Further, the court must accept as true Cross-Complainants’ interpretation of the partnership agreement to the extent any terms may be ambiguous. “So long as the pleading does not place a clearly erroneous construction upon the provisions of [an ambiguous] contract, in passing upon the sufficiency of the complaint, [the court] must accept as correct plaintiff's allegations as to the meaning of the agreement.” (Aragon-Haas v. Fam. Sec. Ins. Servs., Inc. (1991) 231 Cal. App. 3d 232, 239.) In addition, as the court does not have a copy of the complete agreement, the court cannot determine the nature of the agreement.
Watermeier’s demurrer also arises from his disputes of fact as to his role in payroll and supervision of alleged employees of the parties’ partnership venture. However, for purposes of the demurrer, the court must assume the facts pled in the FAXC are true. “As a general rule in testing a pleading against a demurrer the facts alleged in the pleading are deemed to be true, however improbable they may be,” unless the “complaint contains allegations of fact inconsistent with attached documents, or allegations contrary to facts which are judicially noticed.” (Del E. Webb Corp. v. Structural Materials Co. (1981) 123 Cal. App. 3d 593, 604.)

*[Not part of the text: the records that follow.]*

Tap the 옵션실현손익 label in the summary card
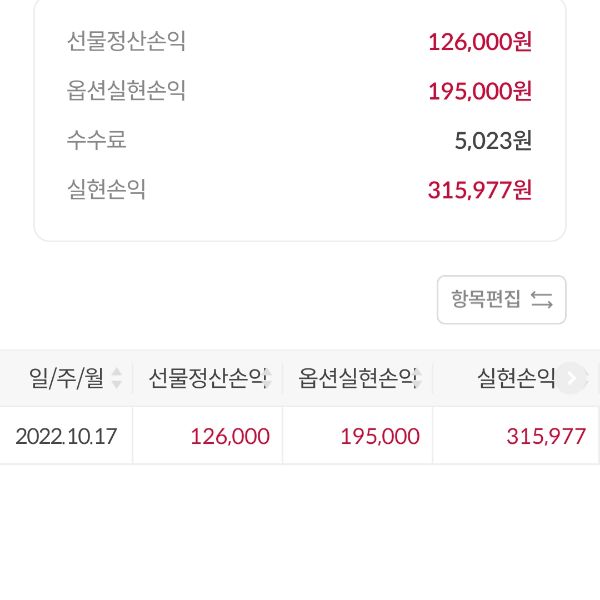 click(126, 91)
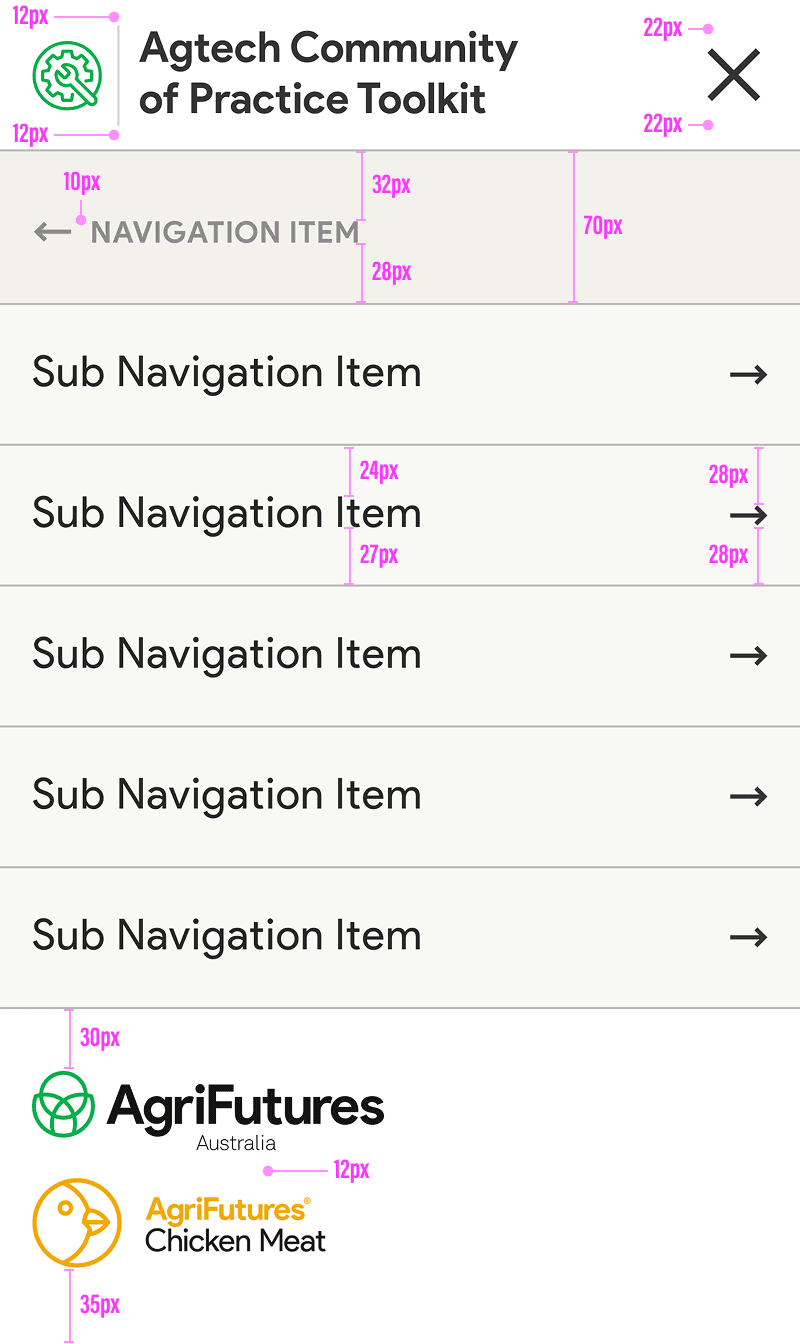Select the third Sub Navigation Item label
The image size is (800, 1344).
point(227,655)
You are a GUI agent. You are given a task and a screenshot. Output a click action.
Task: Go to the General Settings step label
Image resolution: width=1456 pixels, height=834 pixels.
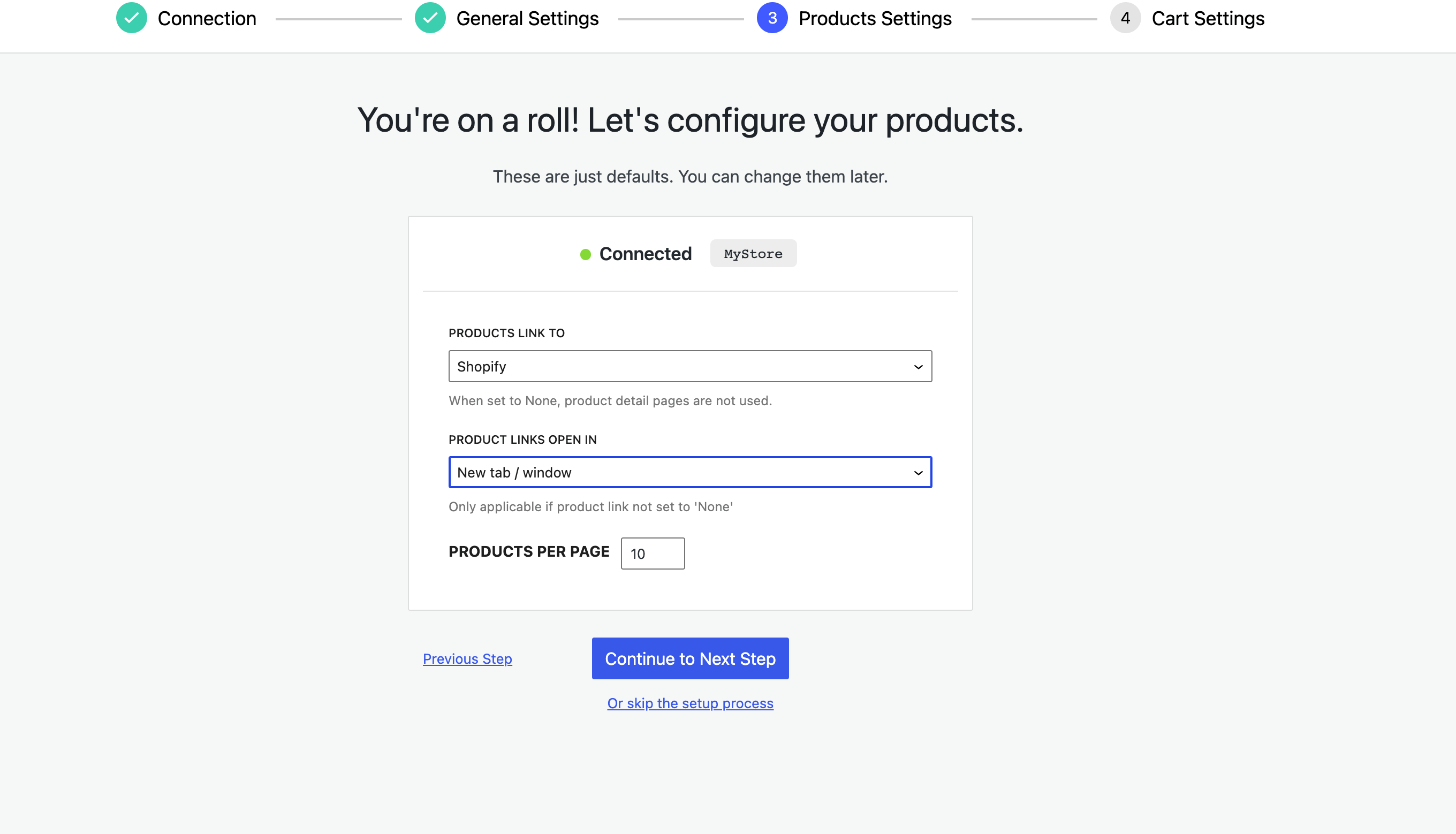[527, 18]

Contrary to Watermeier’s contention that Cross-Complainants were charged with operation of the business and management of employees, Cross-Complainants have alleged in the FAXC the following (which the court must assume to be true for purposes of the demurrer): • “Cross-Defendant Escape Room Era was used by Cross-Defendant [Watermeier] as a payroll conduit, alter ego, and employer of record for certain individuals who rendered services for Escapade Games, including the underlying Plaintiffs Sage Forsythe and Niko Protacio.” (FAXC ¶ 22.) • “Upon information and belief, W-2 forms issued to these employees and others during the relevant period were generated under the name of Cross-Defendant “Escape Room Era, LLC”, rather than ACW Escape Rooms or Escapade Games, thereby concealing the true employing entity and creating confusion regarding the lawful employer of record.” (Id.) • Watermeier “intentionally used Cross-Defendant Escape Room Era as his alter ego and instrumentality to divert revenue, misappropriate payroll functions, and compete directly with Escapade Games, all while acting in concert and for his own personal gain.” (Id.) • Cross-Defendants “directly or jointly participated in the hiring, supervision, and payment of wages to said employees and thereby bears responsibility, in whole or in part, for any wage-and-hour violations alleged in the underlying complaint.” (FAXC ¶ 25.) • “To the extent that any alleged Labor Code violations asserted by Plaintiff SAGE FORSYTHE and Plaintiff NIKO PROTACIO occurred, Cross-Complainants are informed and believe, and thereon allege, that such violations were proximately caused by the negligent acts, omissions, and willful misconduct of Cross- Defendant David Watermeier in the performance of his duties as owner, controller, administrative officer, and de facto employer of Escapade Games.” (FAXC ¶ 38.)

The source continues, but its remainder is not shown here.